Renfe le hizo un favor. A pesar de que había perdido el billete, Alvaro García Bello mostró el comprobante de la compra y a regañadientes, el interventor le dejó subir al Alvia que lo iba a llevar a La Coruña. Venía de Castellón, donde este conductor de autobuses se acaba de comprar un estudio, y regresaba a casa. Magullado por dentro y por fuera, con varios tubos ocultos bajo la fina sábana que cubría su cuerpo recosido, Alvaro descansaba ayer en la habitación 335 del Centro Hospitalario Universitario de Santiago de Compostela junto a sus padres y una de sus hermanas. No tiene demasiada conciencia del tiempo que lleva en esa habitación, pero en cuanto entró por la tarde la enfermera para comprobar el estado de las bolsas de suero le preguntó: "¿Sabéis cómo está el niñito rubio que estaba en mi vagón con su mamá?"

Madre e hijo, extranjeros, viajaban como Alvaro en el vagón número nueve, al otro lado de la misma fila de asientos. "Fue un viaje estupendo. No tenía a nadie sentado a mi lado y me pasé el rato haciendo carantoñas al crío". Recuerda que muchos pasajeros empezaron a levantarse y a buscar sus maletas, porque se aproximaban a la estación. Eran las 20.41 horas del miércoles cuando la locomotora y sus ocho vagones de pasajeros descarrilaron en la entrada de la curva conocida como A Grandeira, en Angrois.

"Grité por dentro un fuerte 'Ay, ay, ay'. Pero de esos que no tienen voz. Mi vagón dio una única vuelta de campana y me empotré contra la ventana contraria. Sentí una lluvia de objetos encima y perdí el conocimiento". Alvaro no sabe si salió despedido o lo rescataron. Pero cuando pudo abrir los ojos estaba tumbado junto a dos mujeres en las vías del tren. "Quería ayudarlas. Pero no podía hablar. Y apenas moverme. Hice un esfuerzo y las toqué. Primero a una y después a la otra. Sentí un escalofrío. Creo que estaban muertas". Impotente, con más rabia que dolor, empezó a escuchar las primeras voces a su alrededor. Entonces se levantó y sin recordar cómo, empezó a caminar hasta que sus pies dijeron basta. Había perdido las chancletas y se estaba cortando los pies con trozos de vidrios. De nuevo cayó al suelo. Y esperó.

Extraña sensación

Como otros supervivientes de tragedias, Alvaro tiene esa extraña sensación de no saber por qué él se salvó y otro no. Su padre, José, encogido y amable, agradece con una sonrisa su suerte. "Ningún padre está hecho para ver morir a un hijo", sentencia con sabiduría.

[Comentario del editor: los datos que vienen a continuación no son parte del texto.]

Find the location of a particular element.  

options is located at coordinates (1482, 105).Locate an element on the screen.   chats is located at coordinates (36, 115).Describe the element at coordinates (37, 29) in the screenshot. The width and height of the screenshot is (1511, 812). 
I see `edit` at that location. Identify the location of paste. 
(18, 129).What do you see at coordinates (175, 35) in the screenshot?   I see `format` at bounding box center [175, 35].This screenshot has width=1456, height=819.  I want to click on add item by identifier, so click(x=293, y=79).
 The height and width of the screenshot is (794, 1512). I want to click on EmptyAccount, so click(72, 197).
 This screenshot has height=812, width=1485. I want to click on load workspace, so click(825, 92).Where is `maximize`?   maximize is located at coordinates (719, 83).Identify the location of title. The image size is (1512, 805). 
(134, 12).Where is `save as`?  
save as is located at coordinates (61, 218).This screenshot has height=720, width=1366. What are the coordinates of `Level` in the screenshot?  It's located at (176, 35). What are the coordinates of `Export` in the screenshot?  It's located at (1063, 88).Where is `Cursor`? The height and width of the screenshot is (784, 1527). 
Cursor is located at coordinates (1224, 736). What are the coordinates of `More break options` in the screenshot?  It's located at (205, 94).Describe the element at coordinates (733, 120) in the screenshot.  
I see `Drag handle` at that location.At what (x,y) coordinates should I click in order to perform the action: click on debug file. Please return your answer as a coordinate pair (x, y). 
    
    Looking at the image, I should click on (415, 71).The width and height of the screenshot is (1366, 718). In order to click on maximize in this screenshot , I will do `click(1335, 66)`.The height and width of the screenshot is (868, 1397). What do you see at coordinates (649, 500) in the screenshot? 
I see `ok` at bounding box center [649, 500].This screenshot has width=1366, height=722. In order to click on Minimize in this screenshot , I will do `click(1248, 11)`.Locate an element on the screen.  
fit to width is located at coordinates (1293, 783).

Que se lo digan a los padres de Yolanda Delfín Ortega, la joven mexicana de Veracruz, estudiante de Derecho en la Universidad de Santiago de Compostela. Hija del director de la Agencia Veracruzana de Investigaciones, la muchacha de 22 años había pasado junto a su madre y la madre de su compañera de piso en España unas pequeñas vacaciones que llevaron a las cuatro mujeres a Londres y Madrid. Allí se separaron. Su amiga Karla Ramírez y la madre de ésta, Doralinda Vives, viajaron a Italia y Barcelona, y Yolanda se quedó con su madre hasta el miércoles, y la acompañó al aeropuerto, donde esta embarcó de regreso a México.

A la madre le contaron el accidente nada más aterrizar. Pero se aferró hasta el último momento a la esperanza. Mientras, Karla y su madre aterrizaron en Santiago y empezaron a buscar a la joven por hospitales con su fotografía en la mano. No tuvieron suerte, el cuerpo de la muchacha ya estaba junto a los otros 77 en la morgue habilitada a la espera de una identificación oficial y de la autopsia. Ayer, llegó su madre, una prima y Luis Ledesma, el novio al que cinco minutos antes del accidente Yolanda escribió un mensaje para anunciarle que estaba a punto de llegar a Santiago y que desde allí le llamaría por teléfono.